(Saved data entries)
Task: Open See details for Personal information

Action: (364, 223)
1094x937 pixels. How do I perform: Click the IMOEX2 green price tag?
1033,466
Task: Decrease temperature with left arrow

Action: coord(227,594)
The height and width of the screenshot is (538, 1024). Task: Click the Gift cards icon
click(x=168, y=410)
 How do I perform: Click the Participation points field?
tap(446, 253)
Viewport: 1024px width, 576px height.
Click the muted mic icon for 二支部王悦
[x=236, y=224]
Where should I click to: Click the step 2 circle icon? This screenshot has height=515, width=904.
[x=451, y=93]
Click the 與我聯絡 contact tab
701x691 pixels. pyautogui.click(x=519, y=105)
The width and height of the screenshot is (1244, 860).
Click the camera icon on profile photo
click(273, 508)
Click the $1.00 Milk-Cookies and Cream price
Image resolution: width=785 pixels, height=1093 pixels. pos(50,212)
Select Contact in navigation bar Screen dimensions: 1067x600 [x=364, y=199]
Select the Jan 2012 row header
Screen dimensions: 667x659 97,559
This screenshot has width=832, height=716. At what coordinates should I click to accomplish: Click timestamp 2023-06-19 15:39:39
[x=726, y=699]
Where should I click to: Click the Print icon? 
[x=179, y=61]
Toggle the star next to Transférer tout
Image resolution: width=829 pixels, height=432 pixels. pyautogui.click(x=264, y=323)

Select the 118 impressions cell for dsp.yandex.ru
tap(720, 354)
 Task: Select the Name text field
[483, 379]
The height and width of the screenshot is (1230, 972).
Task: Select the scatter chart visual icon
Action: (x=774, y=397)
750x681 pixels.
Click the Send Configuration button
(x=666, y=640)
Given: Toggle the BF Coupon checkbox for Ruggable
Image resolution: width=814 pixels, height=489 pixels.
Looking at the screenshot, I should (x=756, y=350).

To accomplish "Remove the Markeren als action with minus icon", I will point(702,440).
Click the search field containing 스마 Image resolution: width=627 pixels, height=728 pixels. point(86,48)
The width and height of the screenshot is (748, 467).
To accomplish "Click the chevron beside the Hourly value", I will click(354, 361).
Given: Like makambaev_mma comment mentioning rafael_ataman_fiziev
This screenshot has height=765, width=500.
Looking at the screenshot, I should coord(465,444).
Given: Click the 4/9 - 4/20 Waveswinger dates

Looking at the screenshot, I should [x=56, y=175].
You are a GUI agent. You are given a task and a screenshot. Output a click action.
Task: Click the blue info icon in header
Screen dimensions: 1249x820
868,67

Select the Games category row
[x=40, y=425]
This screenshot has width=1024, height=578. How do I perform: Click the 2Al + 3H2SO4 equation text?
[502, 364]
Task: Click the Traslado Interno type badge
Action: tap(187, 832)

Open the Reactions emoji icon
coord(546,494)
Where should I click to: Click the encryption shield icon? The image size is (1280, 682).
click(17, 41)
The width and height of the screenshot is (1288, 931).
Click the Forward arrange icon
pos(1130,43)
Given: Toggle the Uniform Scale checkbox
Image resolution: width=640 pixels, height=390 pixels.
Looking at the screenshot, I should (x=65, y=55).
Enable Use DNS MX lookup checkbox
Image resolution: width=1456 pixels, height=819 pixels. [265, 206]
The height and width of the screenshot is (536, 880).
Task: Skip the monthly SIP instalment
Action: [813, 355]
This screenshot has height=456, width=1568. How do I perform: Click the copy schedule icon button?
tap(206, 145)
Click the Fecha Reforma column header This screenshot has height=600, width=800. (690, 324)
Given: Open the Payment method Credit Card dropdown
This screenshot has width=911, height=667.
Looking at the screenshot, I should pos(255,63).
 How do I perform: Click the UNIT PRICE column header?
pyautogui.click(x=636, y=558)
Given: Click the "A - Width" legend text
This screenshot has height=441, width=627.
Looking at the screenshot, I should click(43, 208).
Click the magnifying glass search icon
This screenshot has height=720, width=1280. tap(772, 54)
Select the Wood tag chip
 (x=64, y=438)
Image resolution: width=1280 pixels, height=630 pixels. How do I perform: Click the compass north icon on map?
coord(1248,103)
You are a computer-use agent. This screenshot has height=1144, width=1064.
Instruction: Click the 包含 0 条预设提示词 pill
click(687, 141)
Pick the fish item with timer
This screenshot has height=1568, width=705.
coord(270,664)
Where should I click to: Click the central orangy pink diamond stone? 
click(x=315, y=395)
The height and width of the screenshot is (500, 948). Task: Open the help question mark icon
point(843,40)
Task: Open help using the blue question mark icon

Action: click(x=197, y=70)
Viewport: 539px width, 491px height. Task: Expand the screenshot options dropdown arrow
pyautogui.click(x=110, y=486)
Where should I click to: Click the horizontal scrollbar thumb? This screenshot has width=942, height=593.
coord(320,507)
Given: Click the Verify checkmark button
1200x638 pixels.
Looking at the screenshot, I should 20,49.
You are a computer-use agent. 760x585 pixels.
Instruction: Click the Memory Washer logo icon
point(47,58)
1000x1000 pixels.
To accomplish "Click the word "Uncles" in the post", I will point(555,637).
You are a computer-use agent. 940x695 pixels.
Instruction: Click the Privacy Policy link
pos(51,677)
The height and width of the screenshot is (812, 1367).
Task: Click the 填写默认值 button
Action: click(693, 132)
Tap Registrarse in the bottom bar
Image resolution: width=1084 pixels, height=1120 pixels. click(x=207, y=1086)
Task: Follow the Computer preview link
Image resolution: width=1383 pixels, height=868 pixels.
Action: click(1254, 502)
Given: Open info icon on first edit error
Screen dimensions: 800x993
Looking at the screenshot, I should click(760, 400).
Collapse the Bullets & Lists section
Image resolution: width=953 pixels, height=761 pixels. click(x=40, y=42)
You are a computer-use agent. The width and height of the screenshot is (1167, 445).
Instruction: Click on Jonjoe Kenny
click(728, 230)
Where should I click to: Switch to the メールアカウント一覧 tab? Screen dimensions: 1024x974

◆ Problem description: Line by line, print the records above exactly as they stand.

◆ Response below:
Task: Open See details for Personal information

Action: (364, 223)
1094x937 pixels. How do I perform: Click the IMOEX2 green price tag?
1033,466
Task: Decrease temperature with left arrow

Action: coord(227,594)
The height and width of the screenshot is (538, 1024). Task: Click the Gift cards icon
click(x=168, y=410)
 How do I perform: Click the Participation points field?
tap(446, 253)
Viewport: 1024px width, 576px height.
Click the muted mic icon for 二支部王悦
[x=236, y=224]
Where should I click to: Click the step 2 circle icon? This screenshot has height=515, width=904.
[x=451, y=93]
Click the 與我聯絡 contact tab
701x691 pixels. pyautogui.click(x=519, y=105)
The width and height of the screenshot is (1244, 860).
Click the camera icon on profile photo
click(273, 508)
Click the $1.00 Milk-Cookies and Cream price
Image resolution: width=785 pixels, height=1093 pixels. pos(50,212)
Select Contact in navigation bar Screen dimensions: 1067x600 [x=364, y=199]
Select the Jan 2012 row header
Screen dimensions: 667x659 97,559
This screenshot has width=832, height=716. At what coordinates should I click to accomplish: Click timestamp 2023-06-19 15:39:39
[x=726, y=699]
Where should I click to: Click the Print icon? 
[x=179, y=61]
Toggle the star next to Transférer tout
Image resolution: width=829 pixels, height=432 pixels. pyautogui.click(x=264, y=323)

Select the 118 impressions cell for dsp.yandex.ru
tap(720, 354)
 Task: Select the Name text field
[483, 379]
The height and width of the screenshot is (1230, 972).
Task: Select the scatter chart visual icon
Action: (x=774, y=397)
750x681 pixels.
Click the Send Configuration button
(x=666, y=640)
Given: Toggle the BF Coupon checkbox for Ruggable
Image resolution: width=814 pixels, height=489 pixels.
Looking at the screenshot, I should (x=756, y=350).

To accomplish "Remove the Markeren als action with minus icon", I will point(702,440).
Click the search field containing 스마 Image resolution: width=627 pixels, height=728 pixels. point(86,48)
The width and height of the screenshot is (748, 467).
To accomplish "Click the chevron beside the Hourly value", I will click(354, 361).
Given: Like makambaev_mma comment mentioning rafael_ataman_fiziev
This screenshot has height=765, width=500.
Looking at the screenshot, I should coord(465,444).
Given: Click the 4/9 - 4/20 Waveswinger dates

Looking at the screenshot, I should [x=56, y=175].
You are a GUI agent. You are given a task and a screenshot. Output a click action.
Task: Click the blue info icon in header
Screen dimensions: 1249x820
868,67

Select the Games category row
[x=40, y=425]
This screenshot has width=1024, height=578. How do I perform: Click the 2Al + 3H2SO4 equation text?
[502, 364]
Task: Click the Traslado Interno type badge
Action: tap(187, 832)

Open the Reactions emoji icon
coord(546,494)
Where should I click to: Click the encryption shield icon? The image size is (1280, 682).
click(17, 41)
The width and height of the screenshot is (1288, 931).
Click the Forward arrange icon
pos(1130,43)
Given: Toggle the Uniform Scale checkbox
Image resolution: width=640 pixels, height=390 pixels.
Looking at the screenshot, I should (x=65, y=55).
Enable Use DNS MX lookup checkbox
Image resolution: width=1456 pixels, height=819 pixels. [265, 206]
The height and width of the screenshot is (536, 880).
Task: Skip the monthly SIP instalment
Action: [813, 355]
This screenshot has height=456, width=1568. How do I perform: Click the copy schedule icon button?
tap(206, 145)
Click the Fecha Reforma column header This screenshot has height=600, width=800. (690, 324)
Given: Open the Payment method Credit Card dropdown
This screenshot has width=911, height=667.
Looking at the screenshot, I should pos(255,63).
 How do I perform: Click the UNIT PRICE column header?
pyautogui.click(x=636, y=558)
Given: Click the "A - Width" legend text
This screenshot has height=441, width=627.
Looking at the screenshot, I should click(43, 208).
Click the magnifying glass search icon
This screenshot has height=720, width=1280. tap(772, 54)
Select the Wood tag chip
 (x=64, y=438)
Image resolution: width=1280 pixels, height=630 pixels. How do I perform: Click the compass north icon on map?
coord(1248,103)
You are a computer-use agent. This screenshot has height=1144, width=1064.
Instruction: Click the 包含 0 条预设提示词 pill
click(687, 141)
Pick the fish item with timer
This screenshot has height=1568, width=705.
coord(270,664)
Where should I click to: Click the central orangy pink diamond stone? 
click(x=315, y=395)
The height and width of the screenshot is (500, 948). Task: Open the help question mark icon
point(843,40)
Task: Open help using the blue question mark icon

Action: click(x=197, y=70)
Viewport: 539px width, 491px height. Task: Expand the screenshot options dropdown arrow
pyautogui.click(x=110, y=486)
Where should I click to: Click the horizontal scrollbar thumb? This screenshot has width=942, height=593.
coord(320,507)
Given: Click the Verify checkmark button
1200x638 pixels.
Looking at the screenshot, I should 20,49.
You are a computer-use agent. 760x585 pixels.
Instruction: Click the Memory Washer logo icon
point(47,58)
1000x1000 pixels.
To accomplish "Click the word "Uncles" in the post", I will point(555,637).
You are a computer-use agent. 940x695 pixels.
Instruction: Click the Privacy Policy link
pos(51,677)
The height and width of the screenshot is (812, 1367).
Task: Click the 填写默认值 button
Action: click(693, 132)
Tap Registrarse in the bottom bar
Image resolution: width=1084 pixels, height=1120 pixels. click(x=207, y=1086)
Task: Follow the Computer preview link
Image resolution: width=1383 pixels, height=868 pixels.
Action: click(1254, 502)
Given: Open info icon on first edit error
Screen dimensions: 800x993
Looking at the screenshot, I should click(760, 400).
Collapse the Bullets & Lists section
Image resolution: width=953 pixels, height=761 pixels. click(x=40, y=42)
You are a computer-use agent. The width and height of the screenshot is (1167, 445).
Instruction: Click on Jonjoe Kenny
click(728, 230)
Where should I click to: Switch to the メールアカウント一覧 tab? Screen dimensions: 1024x974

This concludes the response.